**WORK TO COMPLETE**
Scan the entries that follow for the word "logo", then report every line in which it appears.

Records drawn from a dataset
:::::
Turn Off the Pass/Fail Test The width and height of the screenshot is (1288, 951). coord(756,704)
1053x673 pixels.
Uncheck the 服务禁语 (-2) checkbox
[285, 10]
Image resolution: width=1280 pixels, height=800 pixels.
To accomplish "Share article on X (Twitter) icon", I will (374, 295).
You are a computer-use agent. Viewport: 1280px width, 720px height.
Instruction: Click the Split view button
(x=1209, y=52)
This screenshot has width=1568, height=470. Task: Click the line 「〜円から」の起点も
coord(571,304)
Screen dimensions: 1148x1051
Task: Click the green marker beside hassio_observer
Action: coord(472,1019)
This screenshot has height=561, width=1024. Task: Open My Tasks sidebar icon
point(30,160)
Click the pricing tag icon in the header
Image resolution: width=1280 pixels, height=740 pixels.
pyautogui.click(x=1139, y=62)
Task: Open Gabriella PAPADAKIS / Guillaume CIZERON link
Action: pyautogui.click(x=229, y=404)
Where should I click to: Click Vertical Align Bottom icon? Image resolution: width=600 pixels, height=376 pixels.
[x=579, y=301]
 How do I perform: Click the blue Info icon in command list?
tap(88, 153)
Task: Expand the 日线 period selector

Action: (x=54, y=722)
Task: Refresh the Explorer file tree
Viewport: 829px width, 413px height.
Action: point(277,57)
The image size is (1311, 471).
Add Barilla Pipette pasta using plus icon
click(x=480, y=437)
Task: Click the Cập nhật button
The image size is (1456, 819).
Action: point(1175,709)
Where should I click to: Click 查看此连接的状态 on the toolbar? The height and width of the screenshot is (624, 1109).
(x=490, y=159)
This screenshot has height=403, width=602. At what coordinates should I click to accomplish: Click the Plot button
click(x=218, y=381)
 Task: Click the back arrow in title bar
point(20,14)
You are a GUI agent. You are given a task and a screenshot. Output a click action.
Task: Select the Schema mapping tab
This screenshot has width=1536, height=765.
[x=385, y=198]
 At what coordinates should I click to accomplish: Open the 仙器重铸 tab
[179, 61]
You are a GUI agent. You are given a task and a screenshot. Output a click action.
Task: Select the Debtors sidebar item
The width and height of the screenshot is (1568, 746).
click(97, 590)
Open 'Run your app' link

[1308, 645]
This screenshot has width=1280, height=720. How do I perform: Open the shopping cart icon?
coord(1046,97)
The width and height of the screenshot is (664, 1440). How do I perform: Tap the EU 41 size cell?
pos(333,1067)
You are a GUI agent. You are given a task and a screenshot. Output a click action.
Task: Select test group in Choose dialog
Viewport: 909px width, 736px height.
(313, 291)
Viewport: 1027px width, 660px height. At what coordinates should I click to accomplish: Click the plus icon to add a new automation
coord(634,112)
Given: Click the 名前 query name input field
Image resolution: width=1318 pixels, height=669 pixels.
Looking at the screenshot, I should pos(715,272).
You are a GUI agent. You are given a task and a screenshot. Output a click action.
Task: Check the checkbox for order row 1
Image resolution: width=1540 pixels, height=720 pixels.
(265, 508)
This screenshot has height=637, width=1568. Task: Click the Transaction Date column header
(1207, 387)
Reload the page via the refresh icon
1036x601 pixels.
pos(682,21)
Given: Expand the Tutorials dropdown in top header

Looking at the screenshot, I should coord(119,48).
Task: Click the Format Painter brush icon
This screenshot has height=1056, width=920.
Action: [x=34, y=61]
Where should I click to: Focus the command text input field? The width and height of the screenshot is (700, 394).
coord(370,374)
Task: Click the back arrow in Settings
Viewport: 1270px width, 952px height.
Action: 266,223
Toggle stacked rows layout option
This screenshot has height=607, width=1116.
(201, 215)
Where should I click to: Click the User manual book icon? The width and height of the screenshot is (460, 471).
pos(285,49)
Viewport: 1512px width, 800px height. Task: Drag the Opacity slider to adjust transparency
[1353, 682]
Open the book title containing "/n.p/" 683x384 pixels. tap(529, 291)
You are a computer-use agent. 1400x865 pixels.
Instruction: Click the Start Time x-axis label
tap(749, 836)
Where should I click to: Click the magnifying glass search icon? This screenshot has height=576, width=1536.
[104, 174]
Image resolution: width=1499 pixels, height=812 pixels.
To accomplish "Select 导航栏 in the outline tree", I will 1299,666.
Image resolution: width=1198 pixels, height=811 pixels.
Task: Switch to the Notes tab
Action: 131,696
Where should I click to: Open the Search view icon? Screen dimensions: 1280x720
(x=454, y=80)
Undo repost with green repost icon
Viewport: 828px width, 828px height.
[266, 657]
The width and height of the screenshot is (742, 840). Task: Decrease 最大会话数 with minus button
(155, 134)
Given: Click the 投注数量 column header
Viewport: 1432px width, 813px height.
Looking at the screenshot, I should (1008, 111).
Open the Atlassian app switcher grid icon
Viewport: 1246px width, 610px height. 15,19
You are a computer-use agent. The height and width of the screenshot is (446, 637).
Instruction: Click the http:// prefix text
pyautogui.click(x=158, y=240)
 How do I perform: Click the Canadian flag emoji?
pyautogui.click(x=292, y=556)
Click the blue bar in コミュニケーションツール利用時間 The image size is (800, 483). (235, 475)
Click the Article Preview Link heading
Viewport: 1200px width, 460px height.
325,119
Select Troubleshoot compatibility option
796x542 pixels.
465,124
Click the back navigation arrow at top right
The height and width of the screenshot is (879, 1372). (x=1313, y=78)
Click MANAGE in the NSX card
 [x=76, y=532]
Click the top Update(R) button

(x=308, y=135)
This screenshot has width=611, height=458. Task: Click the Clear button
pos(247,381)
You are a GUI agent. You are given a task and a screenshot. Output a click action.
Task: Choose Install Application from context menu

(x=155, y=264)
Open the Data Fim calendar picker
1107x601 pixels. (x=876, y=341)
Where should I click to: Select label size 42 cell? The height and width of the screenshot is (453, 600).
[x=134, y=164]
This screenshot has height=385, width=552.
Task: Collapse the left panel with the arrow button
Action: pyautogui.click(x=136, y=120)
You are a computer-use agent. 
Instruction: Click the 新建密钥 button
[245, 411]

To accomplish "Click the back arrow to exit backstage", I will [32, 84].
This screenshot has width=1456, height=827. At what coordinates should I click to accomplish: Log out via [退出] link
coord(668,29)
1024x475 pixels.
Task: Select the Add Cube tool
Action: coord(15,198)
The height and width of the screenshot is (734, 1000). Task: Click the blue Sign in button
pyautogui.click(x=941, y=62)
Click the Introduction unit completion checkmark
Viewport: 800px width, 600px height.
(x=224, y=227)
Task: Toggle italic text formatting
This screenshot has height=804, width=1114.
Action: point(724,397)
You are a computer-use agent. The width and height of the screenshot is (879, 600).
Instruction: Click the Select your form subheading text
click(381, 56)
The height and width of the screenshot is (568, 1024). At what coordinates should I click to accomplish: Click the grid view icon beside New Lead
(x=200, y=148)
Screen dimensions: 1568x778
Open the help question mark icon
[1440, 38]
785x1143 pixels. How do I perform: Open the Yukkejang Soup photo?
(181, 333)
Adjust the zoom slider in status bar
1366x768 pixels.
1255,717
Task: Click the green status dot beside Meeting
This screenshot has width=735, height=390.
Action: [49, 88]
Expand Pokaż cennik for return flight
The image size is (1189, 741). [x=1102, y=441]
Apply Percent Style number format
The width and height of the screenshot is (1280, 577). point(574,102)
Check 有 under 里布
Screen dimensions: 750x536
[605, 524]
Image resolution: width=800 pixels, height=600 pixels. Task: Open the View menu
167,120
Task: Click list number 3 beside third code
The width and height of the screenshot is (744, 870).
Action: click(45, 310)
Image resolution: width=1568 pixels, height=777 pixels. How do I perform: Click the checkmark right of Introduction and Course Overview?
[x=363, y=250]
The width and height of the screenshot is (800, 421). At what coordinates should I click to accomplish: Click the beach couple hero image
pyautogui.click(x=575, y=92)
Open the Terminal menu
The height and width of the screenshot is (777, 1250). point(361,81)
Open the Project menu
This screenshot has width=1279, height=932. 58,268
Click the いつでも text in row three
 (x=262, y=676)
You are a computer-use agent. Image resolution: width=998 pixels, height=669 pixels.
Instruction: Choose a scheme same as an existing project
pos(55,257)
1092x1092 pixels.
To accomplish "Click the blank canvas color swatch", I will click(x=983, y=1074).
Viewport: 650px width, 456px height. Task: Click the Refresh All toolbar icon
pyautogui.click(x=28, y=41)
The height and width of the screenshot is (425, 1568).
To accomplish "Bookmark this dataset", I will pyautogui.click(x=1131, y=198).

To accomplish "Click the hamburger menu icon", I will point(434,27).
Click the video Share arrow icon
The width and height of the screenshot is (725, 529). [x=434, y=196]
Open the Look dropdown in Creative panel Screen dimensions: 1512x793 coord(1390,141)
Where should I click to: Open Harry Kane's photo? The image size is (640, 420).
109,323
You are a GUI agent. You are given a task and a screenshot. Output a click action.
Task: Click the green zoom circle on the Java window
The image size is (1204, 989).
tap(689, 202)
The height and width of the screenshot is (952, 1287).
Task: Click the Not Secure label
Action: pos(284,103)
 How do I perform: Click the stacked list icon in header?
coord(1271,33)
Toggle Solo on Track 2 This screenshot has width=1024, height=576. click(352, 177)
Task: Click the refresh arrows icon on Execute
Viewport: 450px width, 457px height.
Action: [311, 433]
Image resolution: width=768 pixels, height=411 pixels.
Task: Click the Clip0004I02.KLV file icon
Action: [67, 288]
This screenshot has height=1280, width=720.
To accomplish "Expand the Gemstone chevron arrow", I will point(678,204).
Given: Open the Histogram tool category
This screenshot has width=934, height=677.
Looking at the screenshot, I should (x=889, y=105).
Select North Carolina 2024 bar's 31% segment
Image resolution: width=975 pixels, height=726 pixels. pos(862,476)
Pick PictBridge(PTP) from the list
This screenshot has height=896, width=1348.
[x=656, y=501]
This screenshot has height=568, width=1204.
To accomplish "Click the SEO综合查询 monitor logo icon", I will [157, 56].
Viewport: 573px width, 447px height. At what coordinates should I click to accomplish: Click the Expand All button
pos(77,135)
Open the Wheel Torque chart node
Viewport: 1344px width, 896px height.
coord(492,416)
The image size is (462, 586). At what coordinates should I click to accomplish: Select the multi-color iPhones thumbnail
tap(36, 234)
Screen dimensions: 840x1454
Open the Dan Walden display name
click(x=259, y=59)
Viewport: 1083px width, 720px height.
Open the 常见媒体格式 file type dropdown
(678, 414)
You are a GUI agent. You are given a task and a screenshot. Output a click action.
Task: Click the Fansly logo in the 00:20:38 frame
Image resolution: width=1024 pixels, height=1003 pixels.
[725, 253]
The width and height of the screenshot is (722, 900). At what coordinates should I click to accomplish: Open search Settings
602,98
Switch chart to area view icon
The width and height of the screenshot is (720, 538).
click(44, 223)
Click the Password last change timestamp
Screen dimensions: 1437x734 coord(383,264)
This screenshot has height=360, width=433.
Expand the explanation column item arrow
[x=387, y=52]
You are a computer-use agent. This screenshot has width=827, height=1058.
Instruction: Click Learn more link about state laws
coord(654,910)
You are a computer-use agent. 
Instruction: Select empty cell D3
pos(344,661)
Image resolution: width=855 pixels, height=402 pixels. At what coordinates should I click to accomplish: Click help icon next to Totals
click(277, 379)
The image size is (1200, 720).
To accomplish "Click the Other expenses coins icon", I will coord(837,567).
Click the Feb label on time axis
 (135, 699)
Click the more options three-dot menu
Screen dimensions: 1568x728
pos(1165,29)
:::::
**OUTPUT**
To accomplish "Click the SEO综合查询 monitor logo icon", I will [157, 56].
Task: Click the Fansly logo in the 00:20:38 frame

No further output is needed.